The problem. Repeat exactly every line that comes at or after the line containing "Instruction: Open the File menu", through the end of the entries below.

---------- Data provided ----------

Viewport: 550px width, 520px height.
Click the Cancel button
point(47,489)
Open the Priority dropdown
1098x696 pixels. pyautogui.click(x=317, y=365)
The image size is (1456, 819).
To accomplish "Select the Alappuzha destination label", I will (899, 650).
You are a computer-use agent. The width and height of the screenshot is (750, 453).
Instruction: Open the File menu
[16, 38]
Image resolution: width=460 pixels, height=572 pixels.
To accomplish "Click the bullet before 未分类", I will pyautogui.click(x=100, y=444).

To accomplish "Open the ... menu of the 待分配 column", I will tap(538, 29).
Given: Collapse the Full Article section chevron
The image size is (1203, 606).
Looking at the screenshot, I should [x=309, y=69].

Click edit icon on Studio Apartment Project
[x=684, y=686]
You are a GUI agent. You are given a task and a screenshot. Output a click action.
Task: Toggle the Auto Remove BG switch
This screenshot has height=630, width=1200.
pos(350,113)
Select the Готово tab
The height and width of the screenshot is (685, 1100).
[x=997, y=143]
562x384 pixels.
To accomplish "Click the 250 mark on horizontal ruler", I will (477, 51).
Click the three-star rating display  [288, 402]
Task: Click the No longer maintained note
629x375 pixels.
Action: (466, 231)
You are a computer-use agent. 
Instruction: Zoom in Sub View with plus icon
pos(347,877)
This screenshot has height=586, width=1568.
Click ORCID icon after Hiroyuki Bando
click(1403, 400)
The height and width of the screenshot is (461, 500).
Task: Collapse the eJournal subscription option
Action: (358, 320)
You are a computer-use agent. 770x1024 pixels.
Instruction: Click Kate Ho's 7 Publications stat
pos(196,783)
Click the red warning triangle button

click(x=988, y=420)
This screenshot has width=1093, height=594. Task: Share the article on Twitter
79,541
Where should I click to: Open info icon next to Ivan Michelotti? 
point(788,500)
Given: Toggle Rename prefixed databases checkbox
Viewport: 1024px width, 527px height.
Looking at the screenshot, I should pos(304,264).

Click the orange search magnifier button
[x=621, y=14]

----------

Expected answer.
Instruction: Open the File menu
[16, 38]
Image resolution: width=460 pixels, height=572 pixels.
To accomplish "Click the bullet before 未分类", I will pyautogui.click(x=100, y=444).

To accomplish "Open the ... menu of the 待分配 column", I will tap(538, 29).
Given: Collapse the Full Article section chevron
The image size is (1203, 606).
Looking at the screenshot, I should [x=309, y=69].

Click edit icon on Studio Apartment Project
[x=684, y=686]
You are a GUI agent. You are given a task and a screenshot. Output a click action.
Task: Toggle the Auto Remove BG switch
This screenshot has height=630, width=1200.
pos(350,113)
Select the Готово tab
The height and width of the screenshot is (685, 1100).
[x=997, y=143]
562x384 pixels.
To accomplish "Click the 250 mark on horizontal ruler", I will (477, 51).
Click the three-star rating display  [288, 402]
Task: Click the No longer maintained note
629x375 pixels.
Action: (466, 231)
You are a computer-use agent. 
Instruction: Zoom in Sub View with plus icon
pos(347,877)
This screenshot has height=586, width=1568.
Click ORCID icon after Hiroyuki Bando
click(1403, 400)
The height and width of the screenshot is (461, 500).
Task: Collapse the eJournal subscription option
Action: (358, 320)
You are a computer-use agent. 770x1024 pixels.
Instruction: Click Kate Ho's 7 Publications stat
pos(196,783)
Click the red warning triangle button

click(x=988, y=420)
This screenshot has width=1093, height=594. Task: Share the article on Twitter
79,541
Where should I click to: Open info icon next to Ivan Michelotti? 
point(788,500)
Given: Toggle Rename prefixed databases checkbox
Viewport: 1024px width, 527px height.
Looking at the screenshot, I should pos(304,264).

Click the orange search magnifier button
[x=621, y=14]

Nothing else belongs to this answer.